Saved data entries:
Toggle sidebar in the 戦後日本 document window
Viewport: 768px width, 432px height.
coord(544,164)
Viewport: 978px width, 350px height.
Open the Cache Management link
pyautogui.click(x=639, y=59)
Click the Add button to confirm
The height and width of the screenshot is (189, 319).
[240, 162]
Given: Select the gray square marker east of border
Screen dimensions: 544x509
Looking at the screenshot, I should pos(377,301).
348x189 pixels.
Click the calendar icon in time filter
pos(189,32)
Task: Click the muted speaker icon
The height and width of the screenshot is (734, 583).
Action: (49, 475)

...

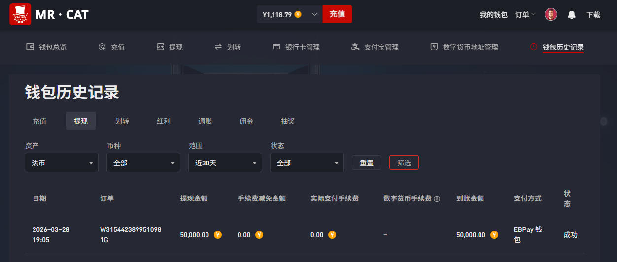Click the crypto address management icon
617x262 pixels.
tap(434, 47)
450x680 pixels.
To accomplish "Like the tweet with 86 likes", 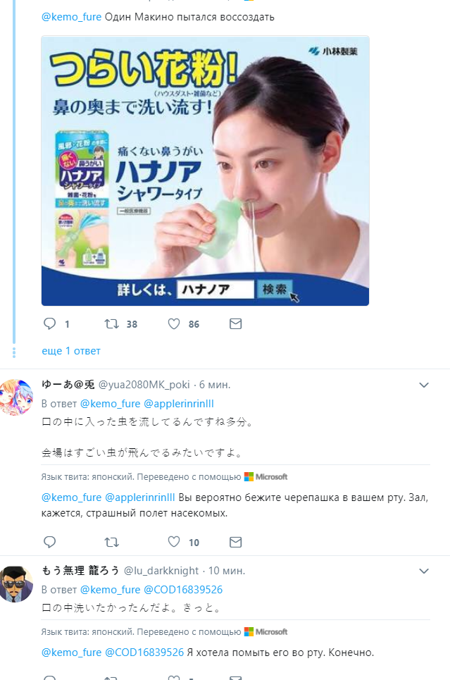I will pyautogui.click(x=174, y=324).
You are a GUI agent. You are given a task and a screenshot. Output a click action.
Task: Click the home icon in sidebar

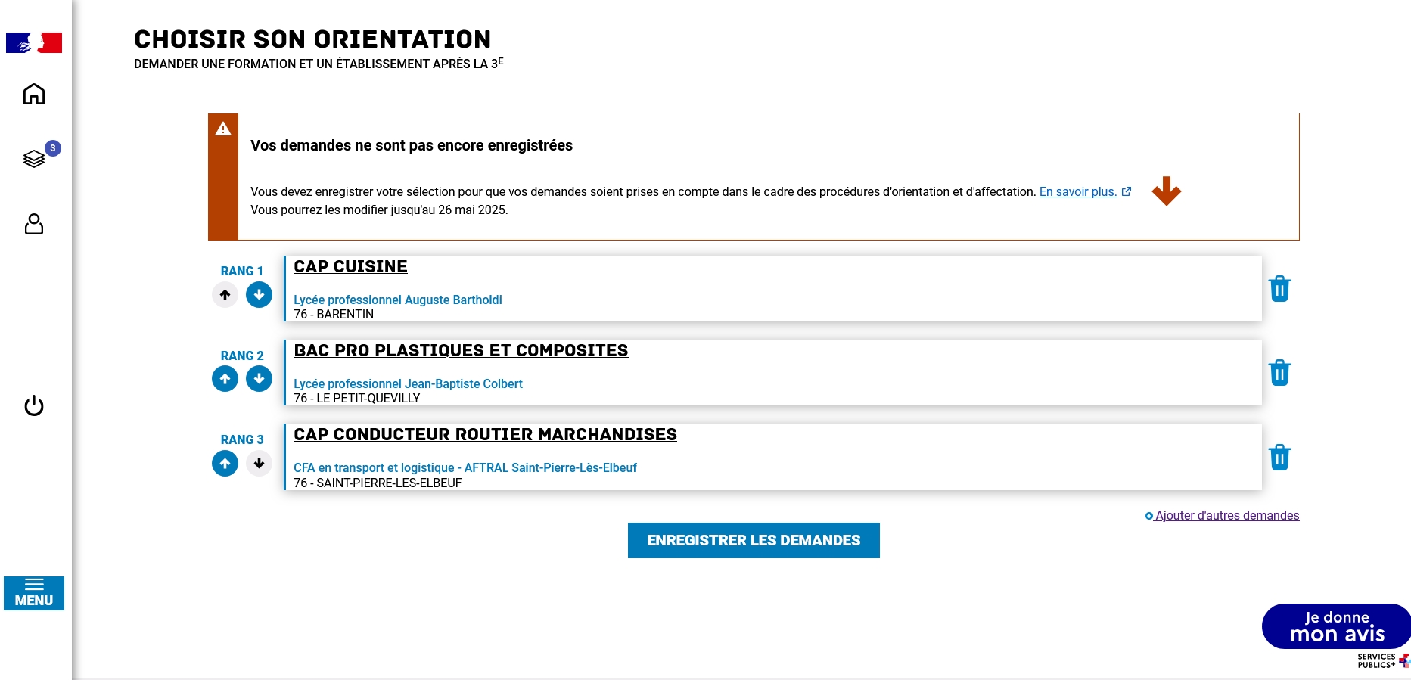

...

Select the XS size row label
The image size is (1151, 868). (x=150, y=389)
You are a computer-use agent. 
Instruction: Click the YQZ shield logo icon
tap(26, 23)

** Problem requirements **
Go through the records above. Copy each line in which the string "agent" appears.

** Answer to this task **
You are a GUI agent. You are given a task and a screenshot. Output a click action.
You are a computer-use agent. 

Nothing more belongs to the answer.